Start by reviewing your personal credit scores and make sure yours are as strong as possible. If your business has multiple owners or others who will guarantee the loan, their creditworthiness can be a factor too, so make sure you are aware of any credit problems. Learn about the main FICO score factors for personal credit below.
Strong business credit can help, so check your business credit with Dun & Bradstreet, Experian Business and Equifax. If your business doesn’t have a D-U-N-S number, you’ll want to get one and start to establish business credit. Net-30 vendor accounts and business credit cards can help build business credit.
If you don’t have a business bank account, make sure you get one and use it consistently for business expenses. Your business bank account balance may impact this score, and many lenders require and review business bank statements when making small business lending decisions.

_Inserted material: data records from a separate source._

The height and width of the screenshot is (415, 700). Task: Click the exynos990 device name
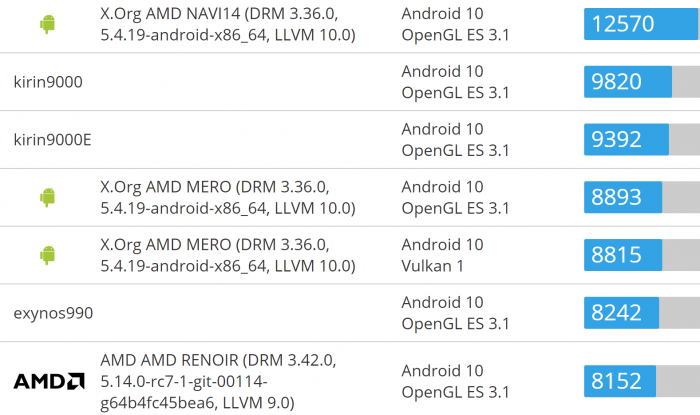53,313

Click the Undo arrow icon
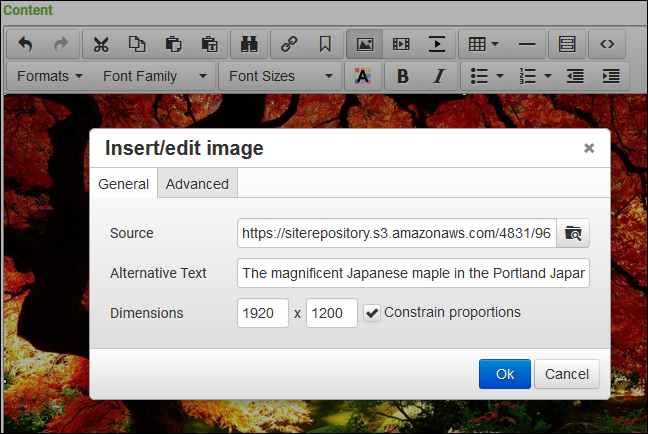pyautogui.click(x=26, y=44)
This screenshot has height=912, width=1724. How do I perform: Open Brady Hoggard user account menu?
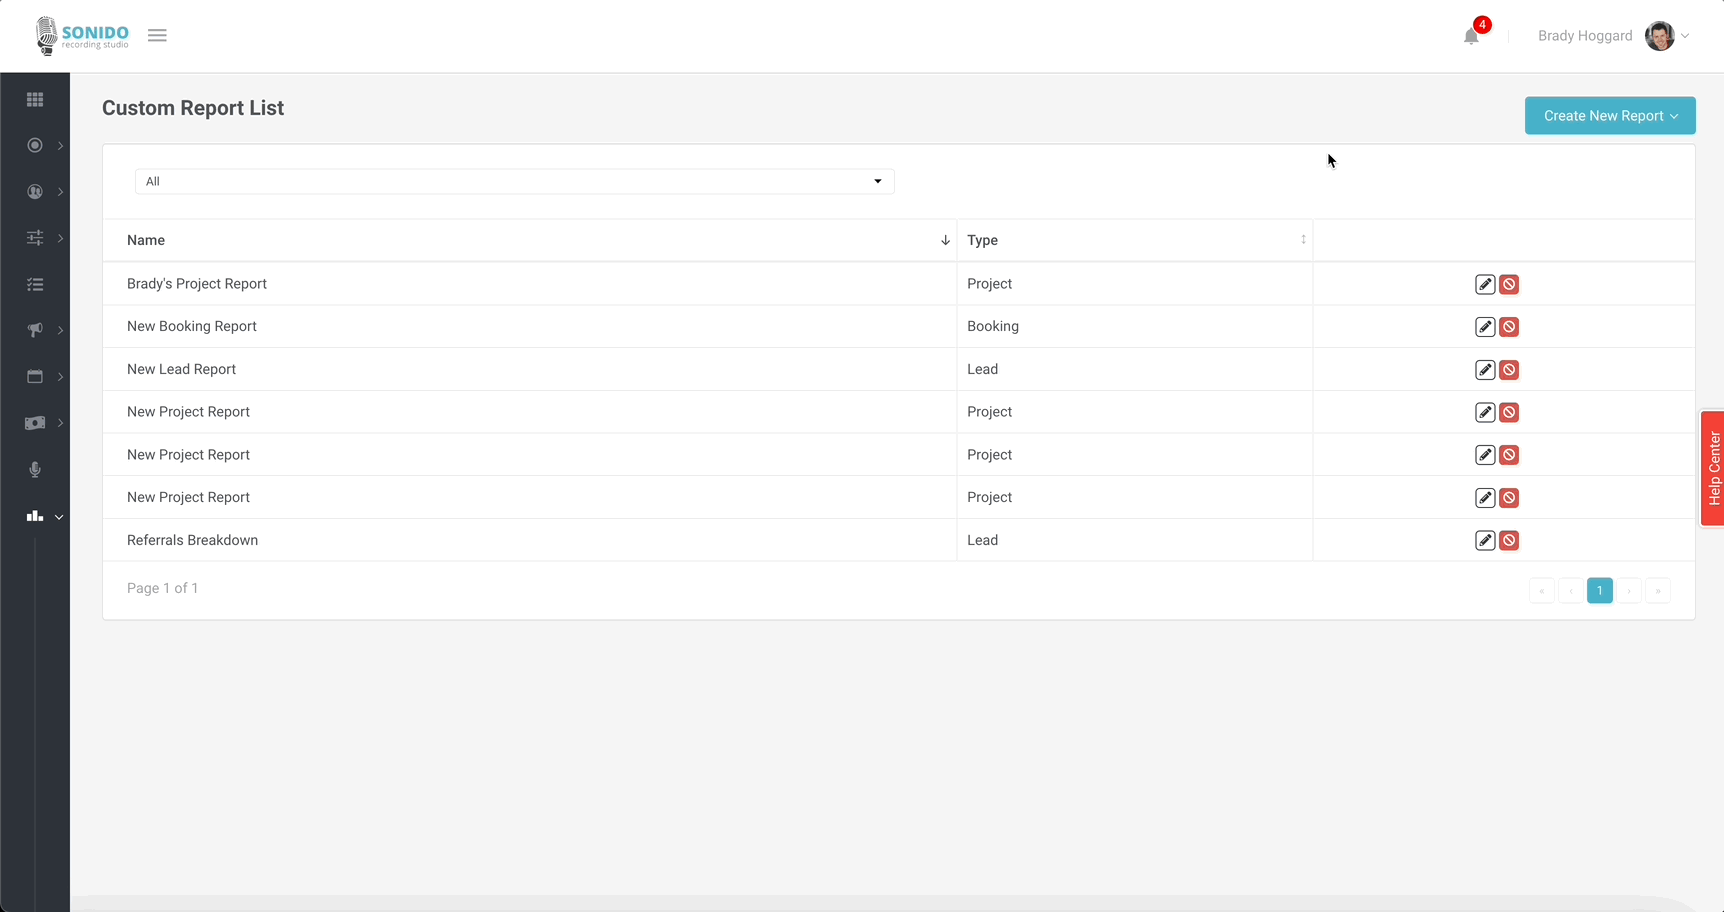(x=1612, y=36)
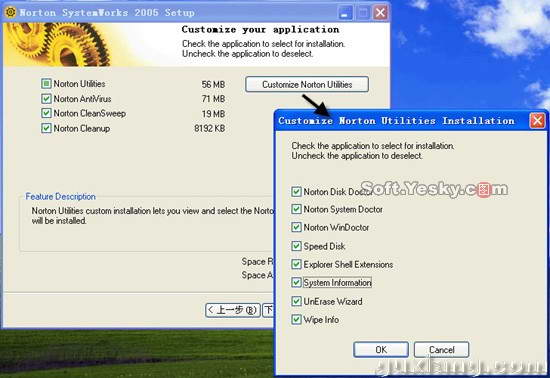Go back with the 上一步 button
550x378 pixels.
(x=233, y=310)
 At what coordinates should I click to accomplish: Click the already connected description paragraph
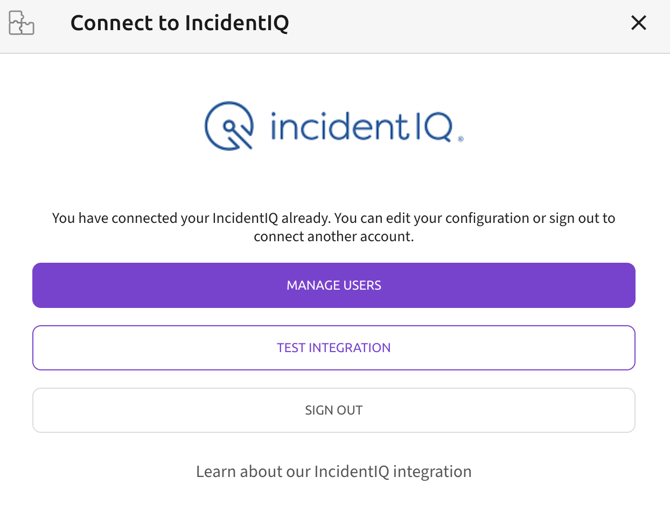[334, 227]
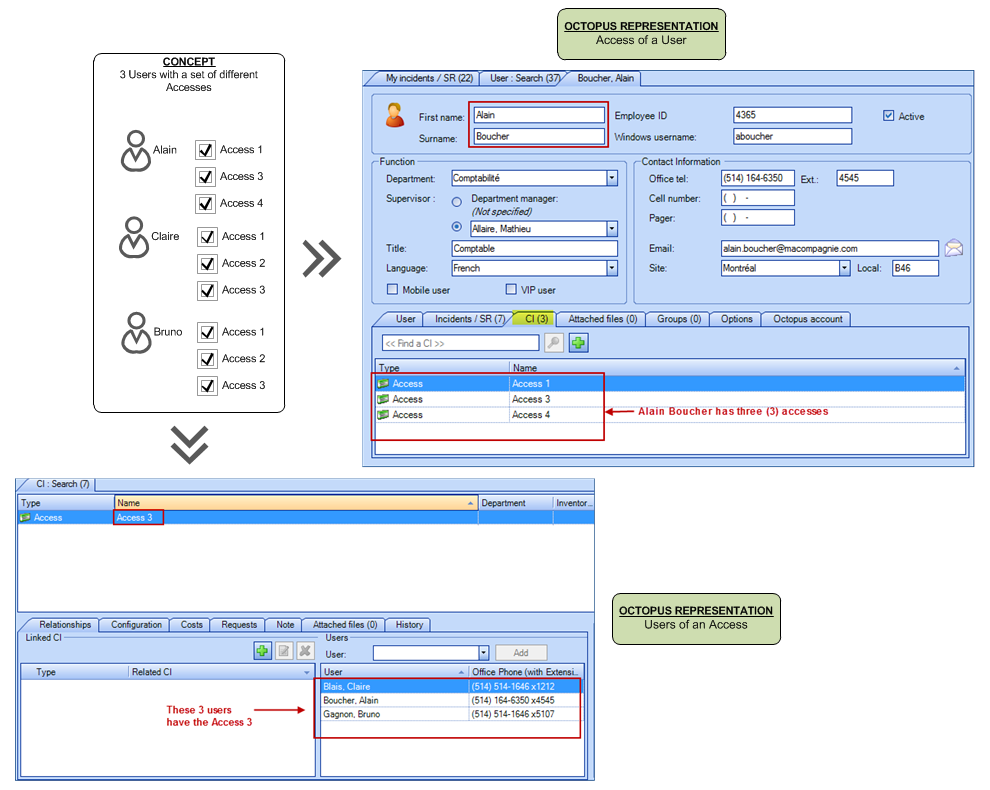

Lastly, build your business. At least two year’s time in business, strong credit and solid financials are key to securing the best small business loans and financing.
What Are the 5 Categories of the FICO Score?
There are five main categories of credit information that affect consumer FICO scores:
- Payment History (35%)
- Debt Utilization (30%)
- Credit History/Credit Age (15%)
- Credit Inquiries/New Credit Checks (10%)
- Types of Credit (10%)
As you can see, payment history—which includes payment history on your accounts like credit cards, car loans and mortgages, as well as negative information like collection accounts or bankruptcy—has the most impact on your credit scores.
If your credit report lists late payments or other negative information, it may help to know that as that information gets older, it tends to have less impact on your credit scores. Eventually, it will no longer appear on your credit reports (usually after 7 years). Learn more about what you can do about payment history issues on your credit reports.
Another factor that can significantly impact credit scores is credit utilization. Here, credit score models will often compare your balances on your credit cards to your credit limits. High utilization can affect your credit scores. Fortunately this is a factor that can quickly change by paying down balances, increasing credit limits or even by transferring debt.
This article was originally written on September 28, 2015 and updated on September 6, 2023.